I have been reading The Talent Code this week by Daniel Coyle and have enjoyed it immensely. One passage in the book stood out to me. It describes the difference between how we teach football and how we teach musical instruments, specifically the violin.
“The ideal soccer circuit is varied and fast, changing fluidly in response to each obstacle, capable of providing a myriad of possible options that can fire in liquid succession: now this, this, this and that. Speed and flexibility are everything; the faster the more flexible the circuit, the more obstacles can be overcome, and the greater that players skill”
Now that sounds pretty cool. So if we want to help improve someones soccer (football) circuit then our training for that sport should help increase the sphere of the players movement, speed and flexibility. To be dynamic, variable and increase the brain/body connection would seem prerequisite for such an activity. This would be a functional approach to training!
BUT in fact Coyle goes on to talk about how we teach people to play instruments, in this case the violin.
“This circuit is not a vinelike tangle of improvisation but rather a tightly defined series of pathways designed to create-or more accurately, recreate-a single set of movements”

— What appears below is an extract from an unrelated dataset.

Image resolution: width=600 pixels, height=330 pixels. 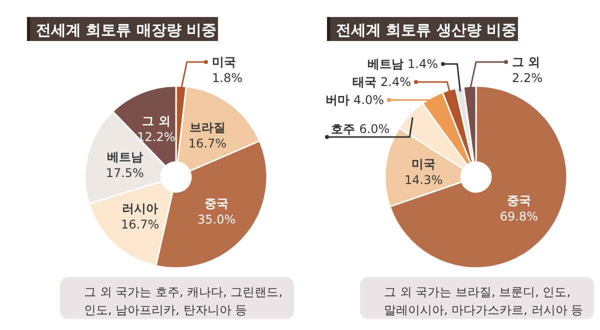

This struck me as a more accurate description of how we teach people to exercise in the gym. A set way of performing a movement not to be deviated from. A series of movements that lack the variability of any sporting or movement skill that we may want to enhance, in fact a completely different skill set.
When we build neural circuits and fire them repeatedly they get larger, stronger and after time and repeated use through practice they get myelinated. The Myelin insulates the circuit allowing the signals to travel faster and more efficiently. These circuits are specific to the practice or training the we do. Playing the violin does not increase my skill or ability to move or produce force for football.
The generic nature of exercise and strength training in particular would lead us to believe that strength and movement are generic. By practicing a defined pathway movement such as a squat this will enable me to improve the incalculable movement and strength/force production variations involved with football. The deadlift and bench press, movements that do not move my centre of mass away from the vertical, will enable me to explode in various directions and apply my force against another body in the horizontal plane. Studies have shown very limited crossover from training one specific movement to another specific movement!
The variables involved in applying your force against a moving external object are huge. From the foot positions taken to the change in position of the opposite body and the angle both bodies are moving in.
During a specific functional activity the feedback loop from the nervous system will define the appropriate response in terms of movement and ability to apply force. If the circuit is not variable then can it respond to a varied input?
Mel Siff states:
“The rate and number of fibres firing depends on voluntary and involuntary processes….the involuntary ones to the feedback of the proprioceptive system”
Involuntary would be more subconscious processes that are involved in sporting activities. They would also apply to the stretch reflexes involved with eccentric before concentric contraction! Something else involved with sporting force production.
Siff also states:
“there will usually be changes in centre of gravity, moments of inertia, centre of rotation, centre of percussion and mechanical stiffness of the system that will alter neuromuscular skills required in the sport”
If we believe that the mechanical/neurological skill process is vital to specific functional force production or strength and that during sport this is a constantly changing and evolving landscape then to train for this process we must involve variability. It must be more like teaching someone to play football than the violin. More variable than defined.
We must allow the body and mind to process information and create a response based on that information. Instead we try to create a robotic series of defined motions that offer a limited response. Even worse at an elite level of training we have created governing bodies that advocate training protocols with exceptionally limited variation in exercise. None of which ever come away from the vertical, none of which involve rotation. Sound like sport?, look like sport? Seems to me it is more like playing the violin than football!
How many sports only involve moving the centre of mass in the vertical? The ability to decelerate and accelerate in the horizontal plane is pretty much sport! Throwing, kicking and hitting all involve rotation. They also all involve strength, flexibility, speed, stability and power during the same split second periods of play! Not as individual components.
A similar rationale maybe applied to the world of rehabilitation from injury also. Do we want to prepare our clients for a limited range of specific movements or the variability of the world that we function in. This would be a personal choice.
On a final note, Malcolm Gladwell in his book ‘Blink’ describes a complex war game in which he felt the protagonists over analyzed the scenario in front of them.
“They were so focused on the mechanics and the process that they never looked at the problem holistically. In the act of tearing something apart you lose its meaning”
I believe that this can happen in our approach to the body. By reducing it to components we lose the magic of integration that creates movement. This also leads us to understand why injury site and source may be different! If we focus solely on the injured component then the cause will never become apparent. This is in part why we have chronic problems.
As usual this is my own take on a complex subject. More opinion than fact! Although with supporting evidence.